Of course, one question that Trevor Noah had to ask himself when he sat down to write his life story was how angry he wanted to be on the page. He’s writing about horrific historical injustices, and the last thing he wants to do is trivialize them, but he does want to make light of them, and that’s a tricky line to walk.
The solution is to look back at injustice with an amused and amusing point of view. The whole point of this book is that Noah, being one of very few biracial South Africans, is never entirely welcome in any community outside of his own home. This means that no historical perspective is “his story.” He looks upon both blacks and whites from the POV of a somewhat-cynical outsider, which allows him to take his amusement where he pleases, neither approving of nor judging those who had to make terrible decisions. For instance:
- The white man was quite stern with the native. “You need to pray to Jesus,” he said. “Jesus will save you.” To which the native replied, “Well, we do need to be saved—saved from you, but that’s beside the point. So let’s give this Jesus thing a shot.”
- If you’re Native American and you pray to the wolves, you’re a savage. If you’re African and you pray to your ancestors, you’re a primitive. But when white people pray to a guy who turns water into wine, well, that’s just common sense.

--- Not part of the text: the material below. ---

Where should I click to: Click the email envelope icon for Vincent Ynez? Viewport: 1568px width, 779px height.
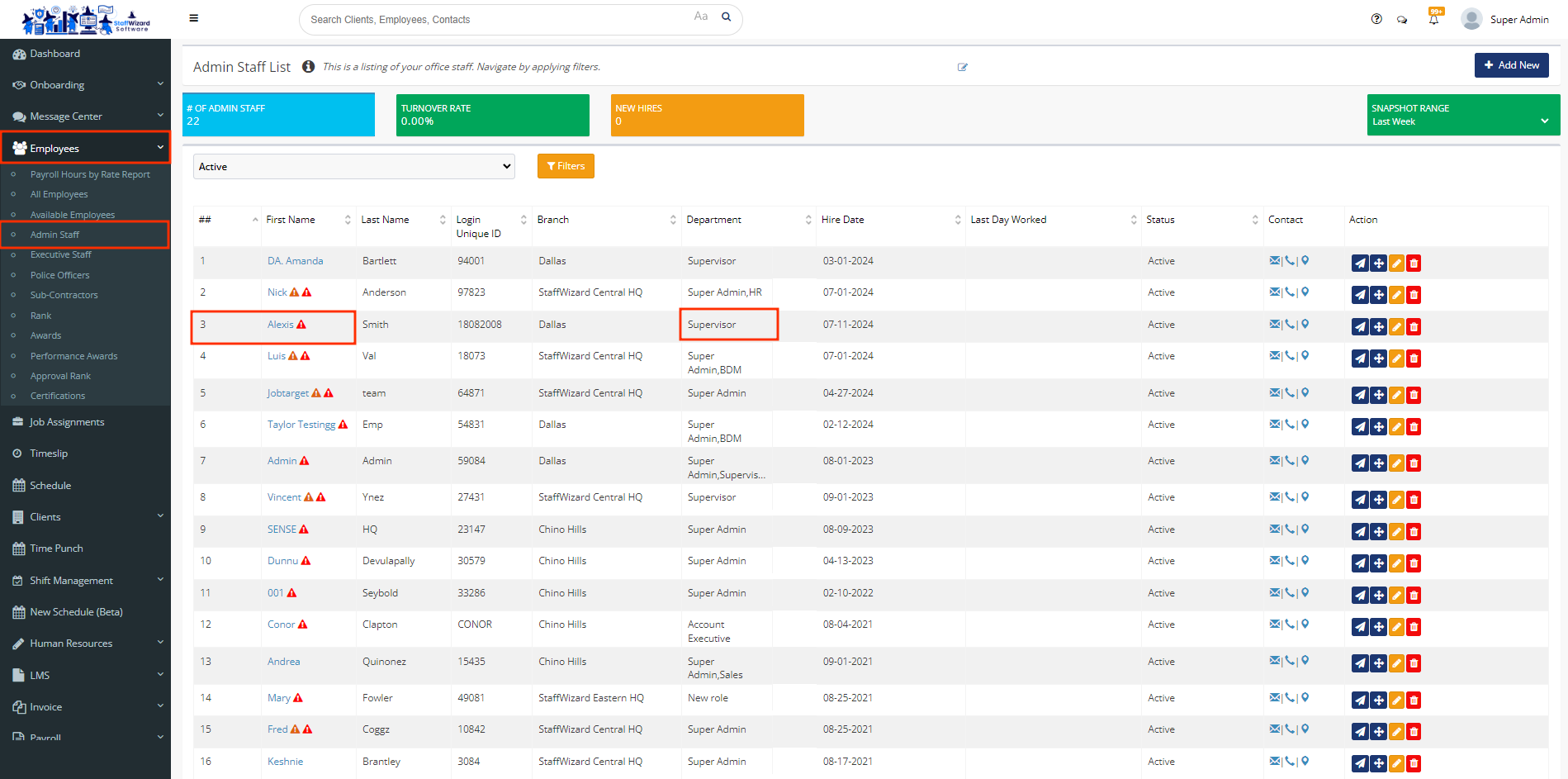1275,497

We just like hearing this guy talk. Another form of skewed point of view that early-childhood memoir writers can and must avail themselves of is child logic. We all remember, with some embarrassment and some wonder, the bizarre logical inferences we made as a kid, looking at the world with unschooled eyes. The ability to capture this way of thinking, and show its wisdom, is a big part of memoir writing:
- But at black church I would sit there for what felt like an eternity, trying to figure out why time moved so slowly. Is it possible for time to actually stop? If so, why does it stop at black church and not at white church? I eventually decided black people needed more time with Jesus because we suffered more.
A great storyteller doesn’t even need interesting material. They can make anything amusing. Of course, if you start with an amazing life, and then add a great voice on top of that, you’ll have it made.